Beware of Financial Aid Scams

September 16th, 2008

We try to avoid re purposing material here at the Admissions Blog. Today, we’ll make an exception for an excellent post on AdmissionsAdvice.com about Financial Aid, or more specifically, scholarship scams.

You’re worried about paying for college, and the letter that just arrived in your mailbox sounds like an answer to those worries. It’s inviting you to a “free” presentation on college financial aid, given by a “financial aid expert” who has helped other families save “thousands of dollars.” What could it hurt to attend?

The answer in one word: Plenty.

I actually get questions about financial aid seminars and “presentations” quite often. The long and short of it is that there is no way a paid consultant can do anything for you in terms of seeking out scholarships that you can’t do for yourself for free. Furthermore, I would recommend that you NEVER pay to have someone search out scholarships for you or your daughter/son.

The big red flag, though, is any sort of guarantee. Scholarships are almost always competitive and usually have some sort of minimum qualification. There is NO WAY a consultant can guarantee you a certain amount in scholarship dollars; the process is just too subjective.

Many high schools, colleges and universities offer financial aid information nights. These are almost without exception not for profit and totally on the up and up. If you are ever unsure about the legitimacy of a scholarship program or consultant, you should always ask your high school guidance counselor. You can even approach an admissions advisor/counselor if you are really confused about a service…We would love to take a little extra time to educate you on your resources than have you throw your/your family’s hard earned money away.

Some scholarship resources that I would recommend:

Fastweb.com and its informational partner finaid.org: free for the student, one application allows Fastweb to suggest many different programs that you may qualify for.

OSAC (Oregon Student Assistance Commission, Oregon students only): One application qualifies you for thousands of Oregon based awards…As an added bonus, the OSAC uses an essay that is patterned after OSU’s Insight Resume.
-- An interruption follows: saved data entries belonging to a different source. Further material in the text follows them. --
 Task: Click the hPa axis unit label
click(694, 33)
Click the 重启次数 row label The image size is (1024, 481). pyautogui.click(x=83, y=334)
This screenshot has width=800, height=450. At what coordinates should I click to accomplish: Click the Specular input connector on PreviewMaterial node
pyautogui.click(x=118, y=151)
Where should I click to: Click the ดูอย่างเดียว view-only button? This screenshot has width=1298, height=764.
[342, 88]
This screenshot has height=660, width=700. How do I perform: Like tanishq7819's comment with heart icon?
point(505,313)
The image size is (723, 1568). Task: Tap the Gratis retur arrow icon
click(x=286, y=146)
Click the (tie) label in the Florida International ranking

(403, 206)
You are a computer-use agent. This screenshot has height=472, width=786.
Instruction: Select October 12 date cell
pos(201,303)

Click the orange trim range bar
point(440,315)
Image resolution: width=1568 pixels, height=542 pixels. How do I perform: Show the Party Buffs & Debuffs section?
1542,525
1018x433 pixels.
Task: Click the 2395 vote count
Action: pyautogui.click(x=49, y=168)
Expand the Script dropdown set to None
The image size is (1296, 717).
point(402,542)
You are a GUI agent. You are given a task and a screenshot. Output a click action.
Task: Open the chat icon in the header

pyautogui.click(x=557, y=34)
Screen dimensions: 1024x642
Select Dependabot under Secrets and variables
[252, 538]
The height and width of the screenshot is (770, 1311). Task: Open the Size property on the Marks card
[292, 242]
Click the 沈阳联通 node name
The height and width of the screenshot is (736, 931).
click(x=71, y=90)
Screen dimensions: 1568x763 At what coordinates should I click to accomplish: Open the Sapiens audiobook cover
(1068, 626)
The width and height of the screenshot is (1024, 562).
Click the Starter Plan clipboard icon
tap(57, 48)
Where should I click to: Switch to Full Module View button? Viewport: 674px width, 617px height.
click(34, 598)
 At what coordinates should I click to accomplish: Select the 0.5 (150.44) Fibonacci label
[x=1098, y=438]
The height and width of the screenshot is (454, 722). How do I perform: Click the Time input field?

What scholarship search resources are you using? Let us know in the comment section.

Happy applying!!

-jm

6 Responses to “Beware of Financial Aid Scams”

  1. James Spinosa says:

    Thank you for this post, as a current college student at another university I can attest to the fact that I had a few people offer me BS claims about increasing my financial aid. Good to know fastweb is actually a legitimate site, I didn’t use them originally because I thought I remembered seeing their ads plastered alongside some poorly designed websites.

  2. Jordans says:

    I actually have a friend who got scammed in one of these and it sucks

  3. Hello I am attending I put in a request for additional funding with AIU online school on August 18, 2008. I was notified on October 6,2008 I was approved and funds would be disburse but the school informed me no specific date could be given. However they have already start working on my financial aid for next year. I have contacted my student advisor, student accounts still no one has been specific about that exact date of disbursement. Please if you could tell me how I should handle this matter.

  4. James says:

    @ Penelope:

    I don’t really know anything about the practices at AIU so I can’t really advise you specifically. In general, most schools will disburse financial aid at the beginning of each academic period (term, quarter or semester). In this general situation, I would recommend calling and asking to speak with someone who can tell you exactly when financial aid will be disbursed. You should never leave a phone call without getting the exact info you need.

  5. John says:

    I’ve been looking for legit financial help on the internet only to find scam after scam. I appreciate your help and I am now looking into fastweb.com. I have also set up a financial budget plan at how-to-budget.org, which has helped me keep the little money I do have. I appreciate your research on the matter… Thanks for the help jm!

  6. James says:

    @ John:

    Glad our humble blog could help you along in your journey. Best of luck with your education!